◆ **Work request**:
In the records below, the line with "is (173, 266)." opens the range and the line with "Click the gray X cancel toolbar icon" closes it; print that range exactly and nothing else.

[Data items]
════════
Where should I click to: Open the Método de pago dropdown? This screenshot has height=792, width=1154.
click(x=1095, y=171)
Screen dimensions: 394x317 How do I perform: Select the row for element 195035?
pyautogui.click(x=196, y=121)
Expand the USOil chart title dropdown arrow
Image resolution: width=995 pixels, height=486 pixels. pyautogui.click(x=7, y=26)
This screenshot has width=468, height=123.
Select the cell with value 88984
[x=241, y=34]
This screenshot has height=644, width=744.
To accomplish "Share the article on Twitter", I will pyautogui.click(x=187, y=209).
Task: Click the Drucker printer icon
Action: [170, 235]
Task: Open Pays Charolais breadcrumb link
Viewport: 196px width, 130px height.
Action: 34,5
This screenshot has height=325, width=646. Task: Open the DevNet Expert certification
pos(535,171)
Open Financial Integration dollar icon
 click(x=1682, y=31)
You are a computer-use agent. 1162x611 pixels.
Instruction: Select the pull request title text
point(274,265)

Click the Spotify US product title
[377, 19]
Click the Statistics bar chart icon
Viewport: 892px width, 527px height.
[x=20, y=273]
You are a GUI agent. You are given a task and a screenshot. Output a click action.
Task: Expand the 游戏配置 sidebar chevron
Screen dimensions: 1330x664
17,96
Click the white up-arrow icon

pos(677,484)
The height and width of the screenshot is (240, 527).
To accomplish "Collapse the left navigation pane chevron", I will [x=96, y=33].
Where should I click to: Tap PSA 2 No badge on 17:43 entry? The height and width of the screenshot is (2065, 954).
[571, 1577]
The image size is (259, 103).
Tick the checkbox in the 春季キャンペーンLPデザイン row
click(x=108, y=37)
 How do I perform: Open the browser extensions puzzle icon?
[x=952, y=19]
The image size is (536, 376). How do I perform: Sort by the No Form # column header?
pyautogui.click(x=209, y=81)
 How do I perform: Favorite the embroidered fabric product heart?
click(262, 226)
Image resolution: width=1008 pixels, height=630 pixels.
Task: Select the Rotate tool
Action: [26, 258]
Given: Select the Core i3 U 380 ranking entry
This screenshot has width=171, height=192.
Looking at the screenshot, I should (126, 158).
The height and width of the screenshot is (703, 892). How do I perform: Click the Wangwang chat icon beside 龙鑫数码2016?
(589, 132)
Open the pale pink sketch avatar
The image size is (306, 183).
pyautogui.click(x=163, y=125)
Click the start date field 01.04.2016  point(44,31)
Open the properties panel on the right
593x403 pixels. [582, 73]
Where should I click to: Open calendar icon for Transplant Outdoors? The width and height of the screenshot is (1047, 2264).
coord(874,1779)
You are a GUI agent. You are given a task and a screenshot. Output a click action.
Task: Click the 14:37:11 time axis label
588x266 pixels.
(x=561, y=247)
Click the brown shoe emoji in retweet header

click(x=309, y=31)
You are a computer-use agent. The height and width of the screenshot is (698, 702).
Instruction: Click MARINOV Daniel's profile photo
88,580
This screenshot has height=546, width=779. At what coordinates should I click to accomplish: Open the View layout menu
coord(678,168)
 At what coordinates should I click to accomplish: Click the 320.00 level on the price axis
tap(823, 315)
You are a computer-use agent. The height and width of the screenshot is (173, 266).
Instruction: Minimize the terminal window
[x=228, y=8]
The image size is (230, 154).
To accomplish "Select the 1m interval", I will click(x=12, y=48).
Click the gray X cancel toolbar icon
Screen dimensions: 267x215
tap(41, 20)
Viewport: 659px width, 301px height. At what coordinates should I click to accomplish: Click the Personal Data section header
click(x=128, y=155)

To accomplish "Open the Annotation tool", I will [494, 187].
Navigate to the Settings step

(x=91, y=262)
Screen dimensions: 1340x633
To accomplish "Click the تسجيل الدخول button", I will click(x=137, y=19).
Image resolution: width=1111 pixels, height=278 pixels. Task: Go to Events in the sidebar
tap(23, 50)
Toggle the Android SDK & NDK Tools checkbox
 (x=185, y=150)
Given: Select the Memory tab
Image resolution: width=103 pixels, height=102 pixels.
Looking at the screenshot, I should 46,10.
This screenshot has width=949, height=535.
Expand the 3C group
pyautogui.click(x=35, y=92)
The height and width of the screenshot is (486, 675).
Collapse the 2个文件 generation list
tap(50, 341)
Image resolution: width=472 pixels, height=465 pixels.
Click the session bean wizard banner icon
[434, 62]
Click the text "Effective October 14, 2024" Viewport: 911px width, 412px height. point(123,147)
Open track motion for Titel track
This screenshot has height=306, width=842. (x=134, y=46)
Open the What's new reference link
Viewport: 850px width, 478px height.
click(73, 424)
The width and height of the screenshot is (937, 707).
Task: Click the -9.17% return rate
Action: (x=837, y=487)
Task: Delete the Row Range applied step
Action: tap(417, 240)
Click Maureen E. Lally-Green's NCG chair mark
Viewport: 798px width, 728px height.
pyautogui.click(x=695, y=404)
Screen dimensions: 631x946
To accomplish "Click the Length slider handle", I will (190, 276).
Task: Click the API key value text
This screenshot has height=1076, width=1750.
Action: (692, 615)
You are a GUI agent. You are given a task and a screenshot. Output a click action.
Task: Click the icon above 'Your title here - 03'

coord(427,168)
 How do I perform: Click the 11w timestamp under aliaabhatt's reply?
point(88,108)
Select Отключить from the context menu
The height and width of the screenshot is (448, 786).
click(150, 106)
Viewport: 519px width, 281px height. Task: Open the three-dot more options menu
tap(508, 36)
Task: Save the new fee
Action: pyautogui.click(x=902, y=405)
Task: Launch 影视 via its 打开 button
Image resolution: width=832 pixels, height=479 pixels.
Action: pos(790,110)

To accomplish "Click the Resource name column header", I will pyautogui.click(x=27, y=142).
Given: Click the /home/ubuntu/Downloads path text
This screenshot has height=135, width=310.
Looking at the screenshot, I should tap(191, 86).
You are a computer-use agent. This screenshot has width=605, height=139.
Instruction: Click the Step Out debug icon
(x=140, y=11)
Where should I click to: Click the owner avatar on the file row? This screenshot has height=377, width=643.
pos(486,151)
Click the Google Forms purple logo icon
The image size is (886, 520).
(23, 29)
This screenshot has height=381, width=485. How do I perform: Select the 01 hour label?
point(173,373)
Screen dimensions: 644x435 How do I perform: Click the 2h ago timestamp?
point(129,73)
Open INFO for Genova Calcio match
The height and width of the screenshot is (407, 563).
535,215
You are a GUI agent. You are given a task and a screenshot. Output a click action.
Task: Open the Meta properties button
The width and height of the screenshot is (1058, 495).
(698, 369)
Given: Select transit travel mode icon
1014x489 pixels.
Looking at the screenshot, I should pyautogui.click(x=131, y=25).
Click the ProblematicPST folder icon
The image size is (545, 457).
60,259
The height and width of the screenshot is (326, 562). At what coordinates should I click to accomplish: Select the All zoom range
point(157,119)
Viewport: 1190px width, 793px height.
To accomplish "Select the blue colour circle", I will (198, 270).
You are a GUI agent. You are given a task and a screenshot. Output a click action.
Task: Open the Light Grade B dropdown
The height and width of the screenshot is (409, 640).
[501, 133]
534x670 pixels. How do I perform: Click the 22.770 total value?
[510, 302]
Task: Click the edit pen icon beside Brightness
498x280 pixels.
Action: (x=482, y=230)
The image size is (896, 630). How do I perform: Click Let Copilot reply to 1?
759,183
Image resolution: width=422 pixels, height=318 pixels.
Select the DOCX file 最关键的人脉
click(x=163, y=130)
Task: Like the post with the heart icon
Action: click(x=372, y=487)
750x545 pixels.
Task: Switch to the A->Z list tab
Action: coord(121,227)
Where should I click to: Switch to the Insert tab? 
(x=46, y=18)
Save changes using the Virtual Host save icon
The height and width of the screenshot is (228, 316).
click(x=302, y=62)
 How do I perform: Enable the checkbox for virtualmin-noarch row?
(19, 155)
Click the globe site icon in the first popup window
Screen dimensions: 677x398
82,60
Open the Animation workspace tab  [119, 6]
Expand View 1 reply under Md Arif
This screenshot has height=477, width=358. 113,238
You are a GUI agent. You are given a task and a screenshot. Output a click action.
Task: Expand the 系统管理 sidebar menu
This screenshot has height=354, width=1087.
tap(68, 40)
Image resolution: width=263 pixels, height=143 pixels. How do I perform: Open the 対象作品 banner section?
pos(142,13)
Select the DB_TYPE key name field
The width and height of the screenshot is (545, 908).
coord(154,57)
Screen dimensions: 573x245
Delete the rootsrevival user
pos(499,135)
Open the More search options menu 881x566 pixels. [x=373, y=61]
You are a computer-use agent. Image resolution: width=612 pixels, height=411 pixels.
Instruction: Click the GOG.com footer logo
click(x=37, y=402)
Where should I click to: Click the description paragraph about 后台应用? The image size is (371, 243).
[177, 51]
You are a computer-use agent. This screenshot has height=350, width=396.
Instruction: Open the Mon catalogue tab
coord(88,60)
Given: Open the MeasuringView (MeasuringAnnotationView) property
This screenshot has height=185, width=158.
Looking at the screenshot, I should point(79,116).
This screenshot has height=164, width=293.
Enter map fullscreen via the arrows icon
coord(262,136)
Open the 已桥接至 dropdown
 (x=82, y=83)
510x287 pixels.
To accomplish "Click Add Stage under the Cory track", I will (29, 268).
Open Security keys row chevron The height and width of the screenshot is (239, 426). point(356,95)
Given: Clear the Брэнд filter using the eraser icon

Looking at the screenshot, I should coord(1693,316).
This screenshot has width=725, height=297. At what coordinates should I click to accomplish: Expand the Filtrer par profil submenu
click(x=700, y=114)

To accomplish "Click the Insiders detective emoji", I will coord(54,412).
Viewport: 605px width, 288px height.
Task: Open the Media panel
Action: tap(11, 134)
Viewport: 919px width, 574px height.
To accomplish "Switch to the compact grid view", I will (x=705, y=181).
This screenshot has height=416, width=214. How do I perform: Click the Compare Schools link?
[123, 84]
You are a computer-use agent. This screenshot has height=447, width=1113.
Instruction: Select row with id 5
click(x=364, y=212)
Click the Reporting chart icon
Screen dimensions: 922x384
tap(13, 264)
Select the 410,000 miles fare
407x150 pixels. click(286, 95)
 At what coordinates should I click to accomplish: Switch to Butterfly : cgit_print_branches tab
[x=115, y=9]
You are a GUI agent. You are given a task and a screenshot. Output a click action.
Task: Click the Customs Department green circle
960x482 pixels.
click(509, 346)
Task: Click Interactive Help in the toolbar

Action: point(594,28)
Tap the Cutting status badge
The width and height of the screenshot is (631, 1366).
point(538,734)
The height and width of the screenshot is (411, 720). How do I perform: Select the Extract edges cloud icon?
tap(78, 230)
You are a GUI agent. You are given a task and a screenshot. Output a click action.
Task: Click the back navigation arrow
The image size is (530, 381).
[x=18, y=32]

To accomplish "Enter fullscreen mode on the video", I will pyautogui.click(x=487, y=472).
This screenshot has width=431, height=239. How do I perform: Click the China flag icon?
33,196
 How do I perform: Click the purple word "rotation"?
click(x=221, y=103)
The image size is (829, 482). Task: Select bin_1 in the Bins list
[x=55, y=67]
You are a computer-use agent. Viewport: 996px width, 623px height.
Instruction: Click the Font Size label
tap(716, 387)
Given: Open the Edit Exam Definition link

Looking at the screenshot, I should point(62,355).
════════
◆ **Response**:
You are a computer-use agent. The height and width of the screenshot is (173, 266).
Instruction: Minimize the terminal window
[x=228, y=8]
The image size is (230, 154).
To accomplish "Select the 1m interval", I will click(x=12, y=48).
Click the gray X cancel toolbar icon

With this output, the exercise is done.